Just as we need to see this incident in the context of representation, we also need to bring to it the things that have been done and said beforehand. Was Moses visiting his kinsmen a matter of life and death? So is this a matter of life and death! Will Pharaoh’s attitude be one of hardness of heart? What does that say about God’s disposition towards Gershom here? Why, since Moses sent two sons off to Egypt with their mother, is only one son involved in this incident if not because there is a direct link between the threat to Pharaoh’s firstborn in v. 23 and the threat to Moses’s firstborn in v. 24?
Because the threat is to Moses’s son rather than to Moses. It doesn’t help that all the English versions seem to want to ‘help’ us by importing Moses into v. 25 where, in Hebrew, the feet don’t have to be his and he doesn't have to there. Moreover, and just to seal this, the ‘bridegroom of blood,’ that Zipporah declares, is better read as ‘kinsman’ than as ‘bridegroom.’ We wouldn’t hold Moses to having claimed more actual brothers than Aaron because of his request of Jethro to ‘let me go back to my brothers in Egypt,’ so we shouldn’t insist that Moses must be there because Zipporah talks about ‘a kinsman of blood.’
We could describe God’s disposition towards Gershom as that of the angel of death seeing no sign why he should ‘pass over’ the little encampment there and allow Moses’s heir join in the Exodus experience. Just as with the real Passover, the sign is the shedding of blood and the seal of circumcision is enacted at the very start of the Exodus just as it brings the Exodus to an end at Gilgal [Joshua 5:1-7]. After Gershom’s circumcision we can’t think that what God says about Israel being his firstborn son is only a manner of speaking.
We shouldn’t lose sight of Zipporah in this and her declaration here is fit to be put beside Rahab’s declaring for the God of Israel to the two spies (again at the end of the Exodus) and with Ruth’s resolution in Ruth 1:16-17 ‘But Ruth said, “Do not urge me to leave you or to return from following you. For where you go I will go, and where you lodge I will lodge. Your people shall be my people, and your God my God. (17) Where you die I will die, and there will I be buried.

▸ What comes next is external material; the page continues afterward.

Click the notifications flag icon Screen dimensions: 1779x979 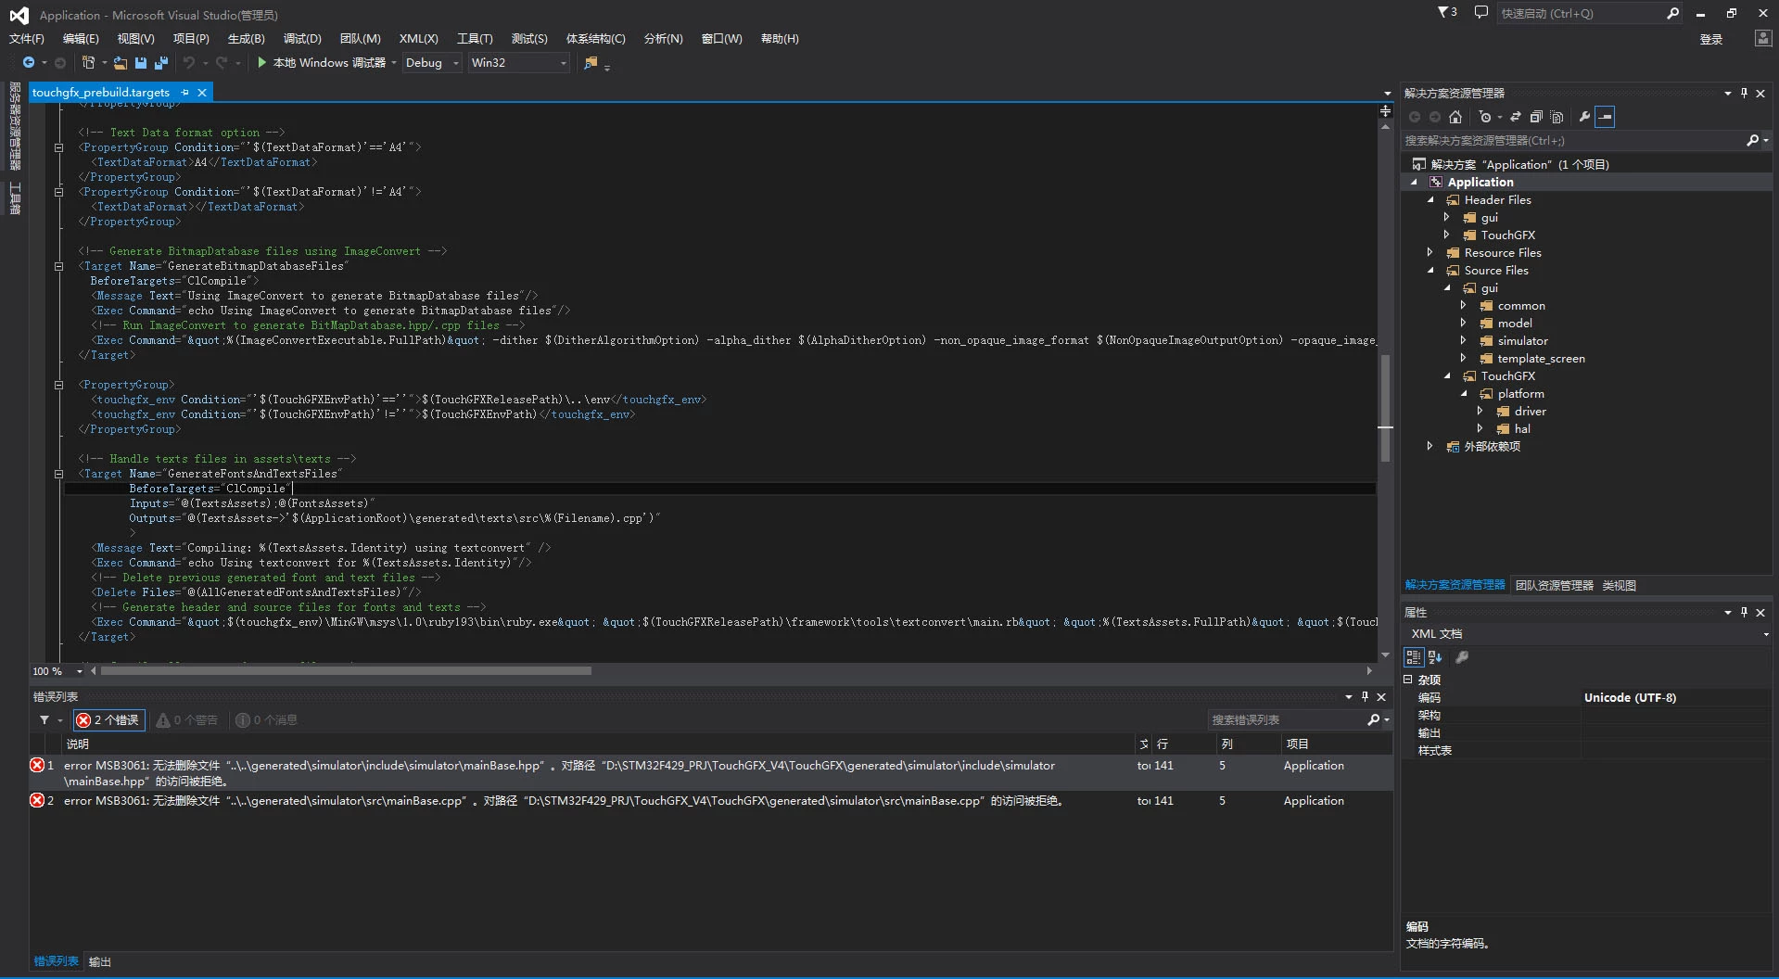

May the LORD do so to me and more also if anything but death parts me from you.”’
And having come this far and added Zipporah to the ranks of ‘Mothers in Israel,’ we should take a break by pointing to yet another mother ‘pierced’ by the stern disposition of God against her son:
Luke 02[33-38]
33 • And his father and his mother
marveled at what was said about him.
34 • And Simeon blessed them
• and said to Mary his mother,
“Behold, this child is appointed
for the fall and rising of many in Israel,
• and for a sign that is opposed
35 • (and a sword will pierce through your own soul also),
• so that thoughts from many hearts may be revealed.”

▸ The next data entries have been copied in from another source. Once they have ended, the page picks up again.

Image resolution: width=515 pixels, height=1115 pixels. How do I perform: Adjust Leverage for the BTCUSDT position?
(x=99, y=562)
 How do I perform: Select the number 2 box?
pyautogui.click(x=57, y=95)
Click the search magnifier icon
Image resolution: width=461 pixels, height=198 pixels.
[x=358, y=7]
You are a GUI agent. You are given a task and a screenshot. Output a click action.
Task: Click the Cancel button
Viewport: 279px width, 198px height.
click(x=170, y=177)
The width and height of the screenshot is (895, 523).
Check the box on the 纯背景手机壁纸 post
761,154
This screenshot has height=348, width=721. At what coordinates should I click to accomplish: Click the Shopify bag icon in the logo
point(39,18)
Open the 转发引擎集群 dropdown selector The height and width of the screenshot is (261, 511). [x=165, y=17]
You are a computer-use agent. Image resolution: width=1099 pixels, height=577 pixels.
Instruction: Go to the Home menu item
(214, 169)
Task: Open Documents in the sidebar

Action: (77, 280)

36 • And there was a prophetess,
Anna, the daughter of Phanuel,
of the tribe of Asher.
• She was advanced in years,
having lived with her husband seven years
from when she was a virgin,
37 and then as a widow until she was eighty-four.

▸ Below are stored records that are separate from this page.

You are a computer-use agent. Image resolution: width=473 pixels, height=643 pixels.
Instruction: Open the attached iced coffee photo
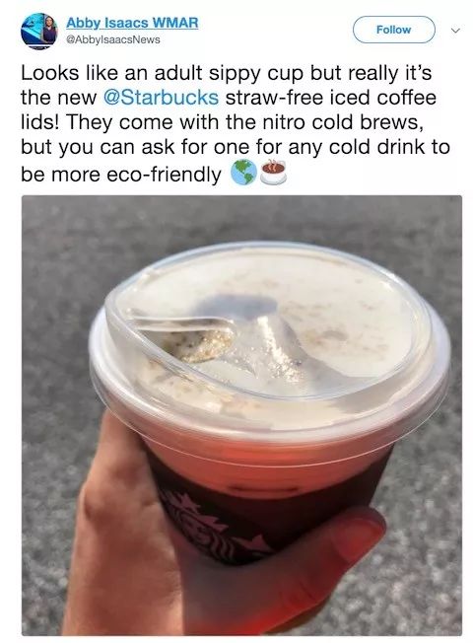pos(241,415)
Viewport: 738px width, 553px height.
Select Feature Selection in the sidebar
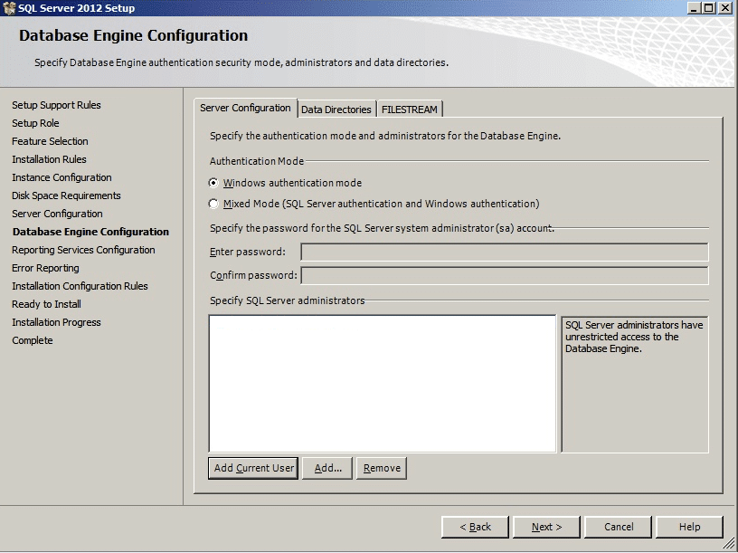pyautogui.click(x=49, y=141)
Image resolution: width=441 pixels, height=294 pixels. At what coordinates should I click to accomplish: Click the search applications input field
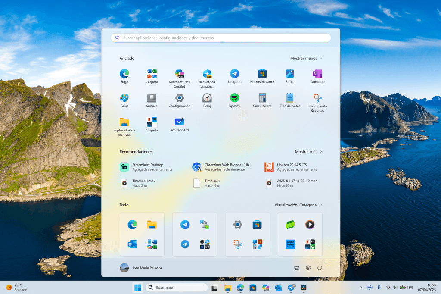[221, 38]
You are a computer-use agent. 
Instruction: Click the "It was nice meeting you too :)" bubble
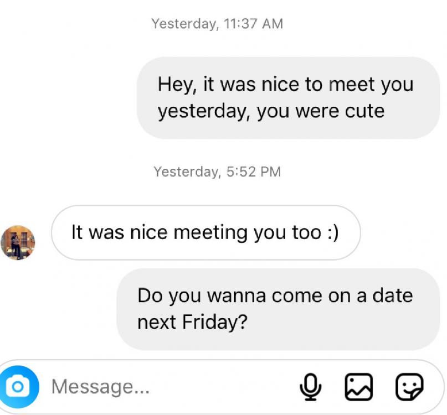click(x=205, y=232)
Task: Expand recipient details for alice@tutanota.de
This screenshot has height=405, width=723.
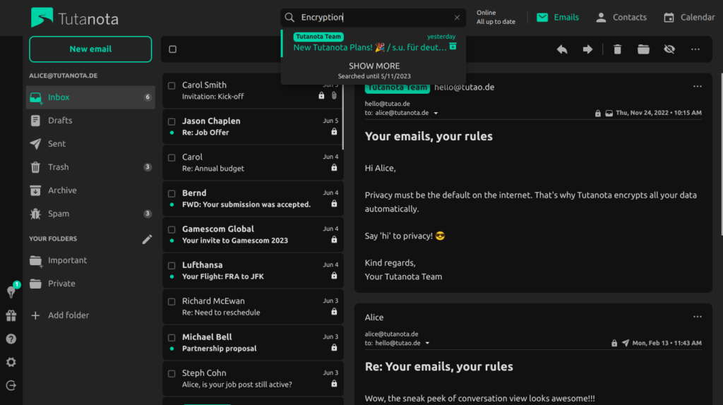Action: click(436, 113)
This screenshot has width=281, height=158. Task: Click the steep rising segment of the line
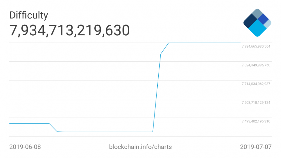click(157, 93)
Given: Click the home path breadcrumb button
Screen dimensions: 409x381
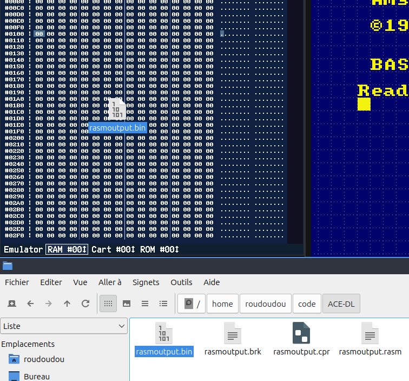Looking at the screenshot, I should tap(222, 304).
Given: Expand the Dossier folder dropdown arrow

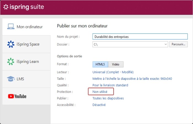Looking at the screenshot, I should 166,44.
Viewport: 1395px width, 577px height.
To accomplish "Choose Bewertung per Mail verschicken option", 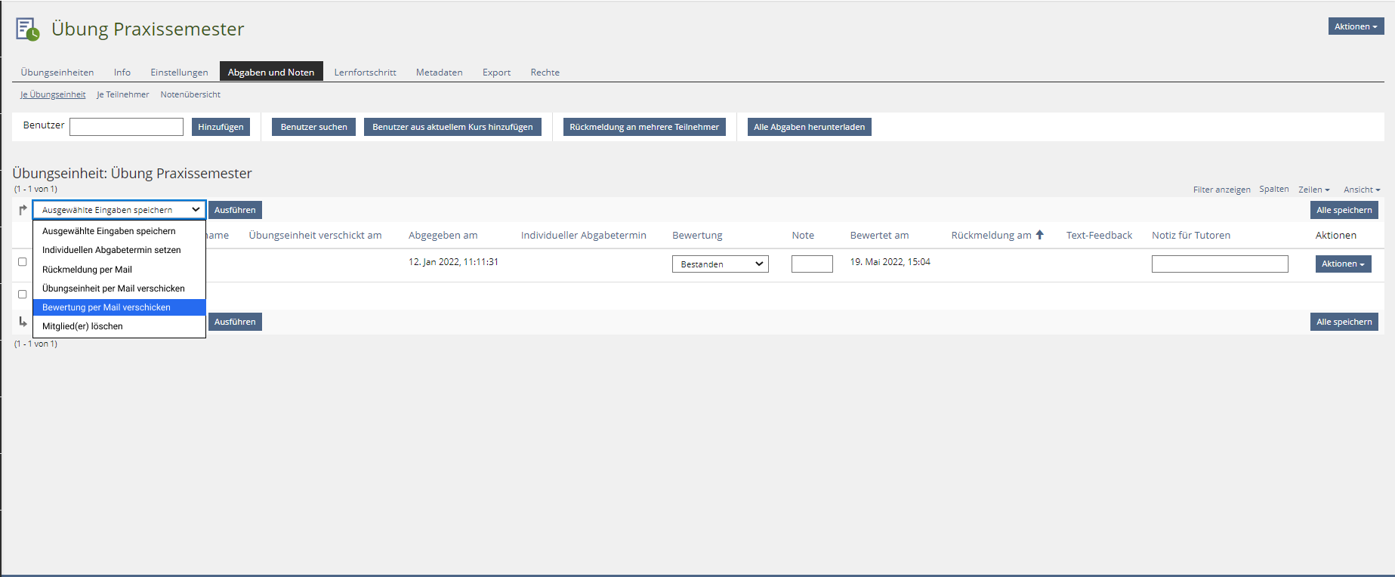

• She did not depart from the temple,
worshiping with fasting and prayer night and day.
38 And coming up at that very hour
she began to give thanks to God and to speak of him
to all who were waiting for the redemption of Jerusalem.
Don’t let Anna’s representation of all the other mothers in Israel distract you. Nor should you get in a turmoil about Joseph being called ‘his father,’ because ‘Pepe’ (if you’ve got the Latin) is taking a representative role in this passage as well. The sword piercing through Mary’s own soul is foreshadowed by Zipporah’s experience with her firstborn and the blood of Gershom’s circumcision, which points to the slaying of the lamb and the Passover, also points inexorably and wonderfully to the death on the cross of ‘the Lamb of God, who takes away the sin of the world.’